La pregunta ya no es si la manteca es “buena o mala”, sino cómo, cuánto y en qué contexto se consume.
¿Qué contiene realmente la manteca de cerdo?
La imagen típica de la manteca como una grasa pesada y peligrosa no es del todo cierta. Su composición es más equilibrada de lo que muchos imaginan:
- Aproximadamente 48% de grasas monoinsaturadas (similares al aceite de oliva)
- Cerca de 40% de grasas saturadas
- Alrededor de 12% de grasas poliinsaturadas
Esto significa que no es una grasa “extrema”, sino una mezcla que el cuerpo puede procesar de manera eficiente.
Además, contiene un componente clave que casi no está presente en aceites vegetales:
Ácido araquidónico
Un ácido graso importante para:
- El funcionamiento del cerebro
- La respuesta del sistema inmune
- La salud del corazón
Un punto clave: la vitamina D que casi nadie considera
Uno de los aspectos más sorprendentes es que la manteca de cerdo, especialmente de animales criados al aire libre, puede aportar vitamina D, esencial para:
- Fortalecer los huesos
- Mejorar el sistema inmunológico
- Regular el estado de ánimo
Muchas personas tienen déficit de esta vitamina sin saberlo, y suelen buscarla en suplementos, cuando también puede obtenerse de ciertos alimentos tradicionales.
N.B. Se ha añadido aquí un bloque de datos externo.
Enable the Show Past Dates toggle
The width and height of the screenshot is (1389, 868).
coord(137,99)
¿Qué pasa cuando cocinas con manteca?
Aquí es donde la manteca puede marcar una gran diferencia.
Cada grasa tiene un “punto de humo”, es decir, la temperatura a la que empieza a degradarse y generar sustancias dañinas.
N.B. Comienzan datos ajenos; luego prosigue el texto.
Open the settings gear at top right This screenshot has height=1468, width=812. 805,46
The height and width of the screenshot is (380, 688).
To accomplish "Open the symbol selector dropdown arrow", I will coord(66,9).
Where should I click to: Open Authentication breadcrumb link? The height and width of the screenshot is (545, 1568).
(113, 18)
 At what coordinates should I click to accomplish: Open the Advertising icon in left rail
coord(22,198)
- La manteca de cerdo resiste temperaturas de alrededor de 190°C
- Algunos aceites vegetales sin refinar se degradan mucho antes
Esto significa que, al cocinar a altas temperaturas:
- La manteca es más estable
- Produce menos compuestos tóxicos
- Se oxida más lentamente
En cambio, ciertos aceites vegetales pueden generar sustancias dañinas cuando se calientan en exceso.
Entonces… ¿la manteca es saludable?
La respuesta real es: depende de la cantidad y de la persona.
Puede ser beneficiosa si:
- Se consume en cantidades moderadas
- Se utiliza correctamente al cocinar
- Forma parte de una dieta equilibrada
Puede ser perjudicial si:
- Se consume en exceso
- Existe sobrepeso o sedentarismo
- Hay problemas de salud específicos
¿Quiénes deben tener cuidado?
Hay situaciones donde el consumo debe ser limitado o supervisado:
- Personas con enfermedades cardiovasculares previas
- Quienes padecen problemas en la vesícula
- Personas con hígado graso
- Casos de pancreatitis
- Individuos con sensibilidad al colesterol dietario
¿Cuánta manteca se puede consumir?
De forma general:
- Adultos sanos: 20 a 30 gramos por día
- Personas sedentarias o con sobrepeso: 10 a 15 gramos
Siempre considerando el resto de grasas consumidas durante el día.
Lo que realmente influye en tu salud (y muchos ignoran)
Uno de los errores más comunes es culpar únicamente a las grasas, cuando en realidad:
- El exceso de azúcar
- El consumo de harinas refinadas
- La alimentación ultraprocesada
tienen un impacto mucho mayor en problemas como:
- Colesterol elevado
- Inflamación
- Obesidad
Consejos y recomendaciones
- Usa manteca para cocinar a temperaturas altas, pero sin llegar a quemarla
- Evita reutilizar la misma grasa varias veces
- Combina diferentes fuentes de grasa (aceite de oliva, mantequilla, etc.)
- Mantén una dieta variada y equilibrada
- Controla tu salud con análisis periódicos
- Prioriza alimentos naturales sobre ultraprocesado
La manteca de cerdo no es ni un enemigo ni un milagro. Es simplemente un alimento más, con propiedades interesantes, que puede ser beneficioso si se consume con moderación y dentro de un estilo de vida saludable. Como en casi todo en la nutrición, el equilibrio es la clave.